[READING PASSAGE]:

----------------------------------------

I believe I can do everything unidirectionally, but as I'm reading TAPL, it seems like there are a lot of subtle tradeoffs and interactions. Languages are very mutually recursive and interdependent, it seems like type systems are even more so (?) . So trying to add one feature could change the whole architecture.

The one issue that seems to come up a lot is the combination of subtyping and List<T>, which gives you the covariance / contravariance issue. And I think it comes up for function argument types and return types, as far as I remember.

And stuff like this: Java Is Unsound: The Industry Perspective (one of these is related to covariance, and there is another one that went unnoticed for a long time. I guess you could argue it doesn't matter if people didn't notice for so long :-/ )

----------------------------------------

[REQUIRED ACTIONS]:
**A.** In the post about type systems, which combination comes up a lot and leads to the covariance / contravariance issue?
**B.** Repeat the post about type systems from "And stuff like" up to and including "so long :-/ )".
The data that comes next isn't needed.

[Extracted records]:
----------------------------------------

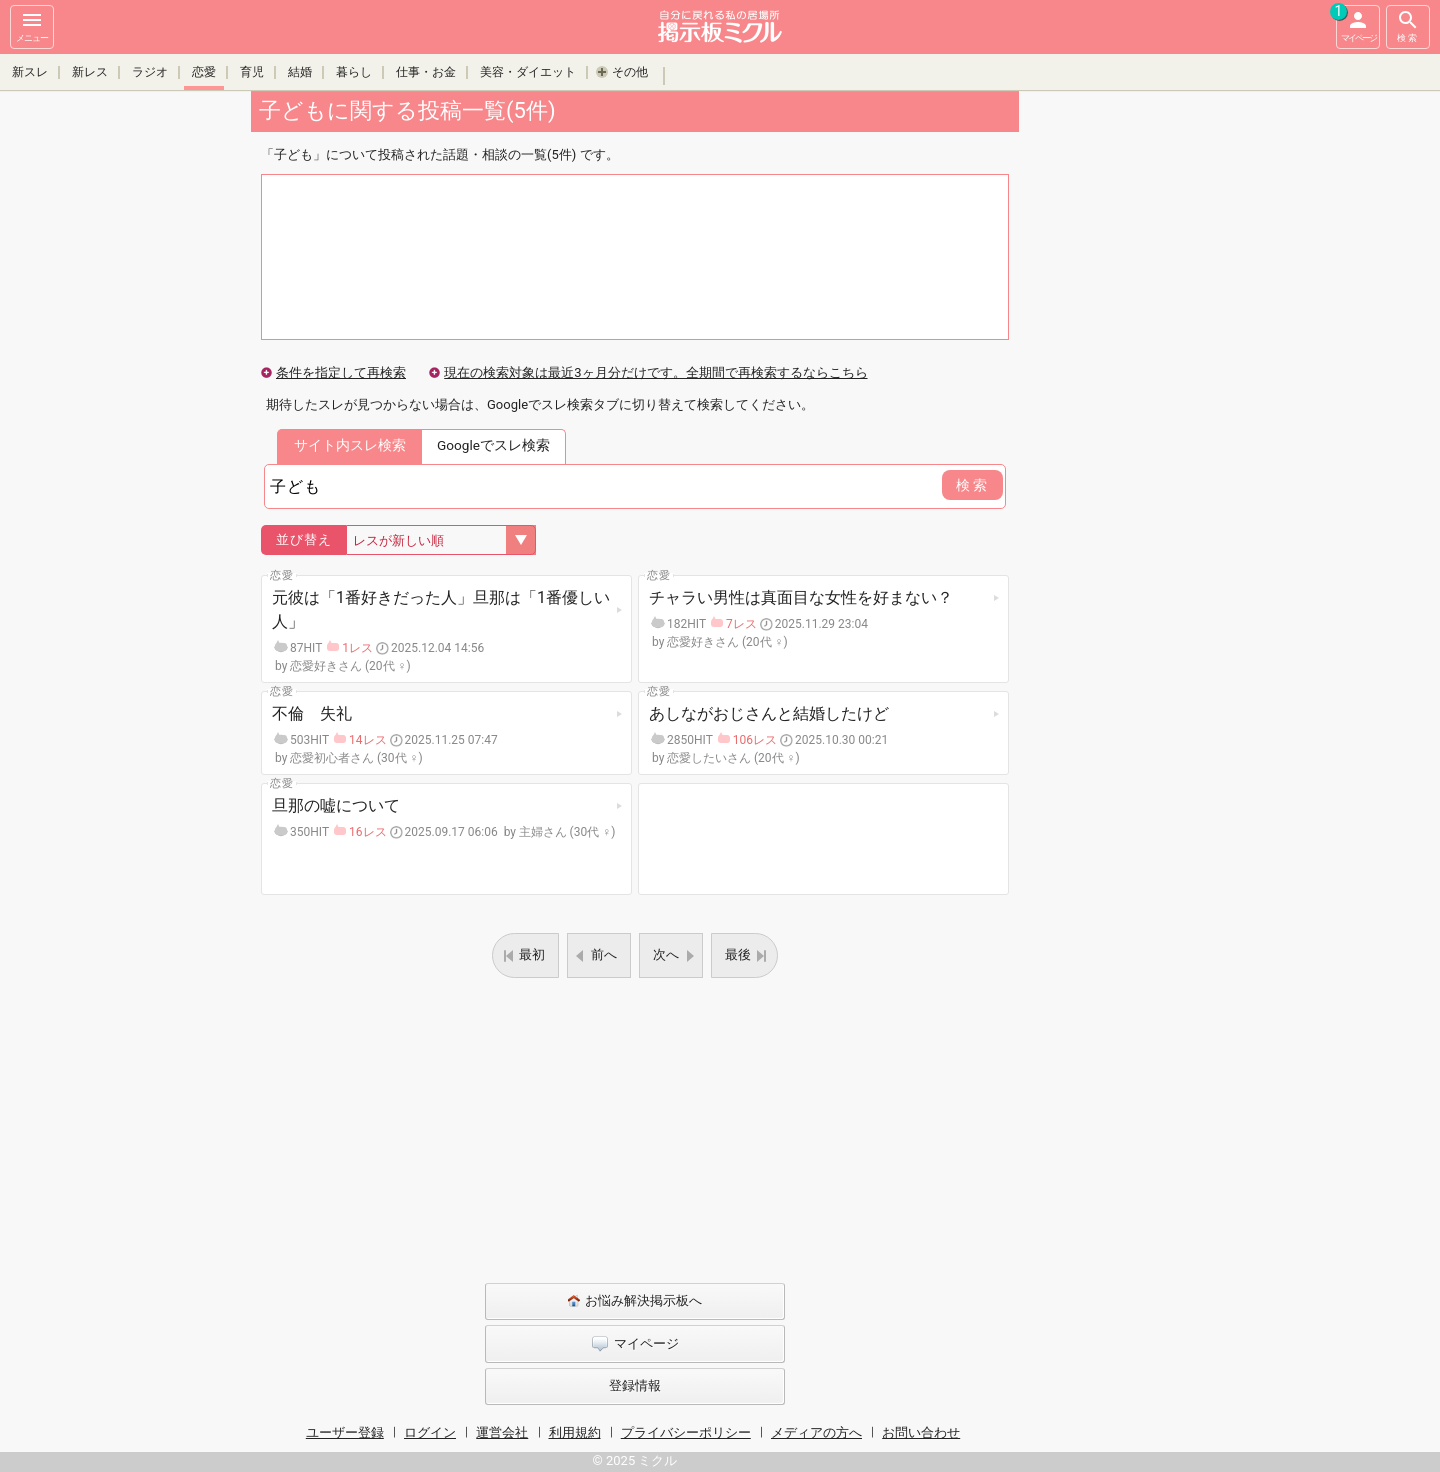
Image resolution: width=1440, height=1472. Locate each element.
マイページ (1356, 24)
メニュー (32, 25)
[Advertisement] (1160, 390)
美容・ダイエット (528, 72)
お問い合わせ (921, 1432)
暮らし (354, 72)
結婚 (300, 72)
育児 (252, 72)
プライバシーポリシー (686, 1432)
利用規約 (575, 1432)
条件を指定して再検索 (341, 372)
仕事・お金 (426, 72)
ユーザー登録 (345, 1432)
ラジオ (150, 72)
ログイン (430, 1432)
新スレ (30, 72)
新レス (90, 72)
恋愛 (204, 72)
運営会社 (502, 1432)
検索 (1408, 25)
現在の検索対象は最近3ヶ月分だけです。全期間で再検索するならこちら (655, 372)
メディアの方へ (816, 1432)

----------------------------------------

[IN RESPONSE]:
**A.** The combination of subtyping and List<T>.

**B.**
And stuff like this: Java Is Unsound: The Industry Perspective (one of these is related to covariance, and there is another one that went unnoticed for a long time. I guess you could argue it doesn't matter if people didn't notice for so long :-/ )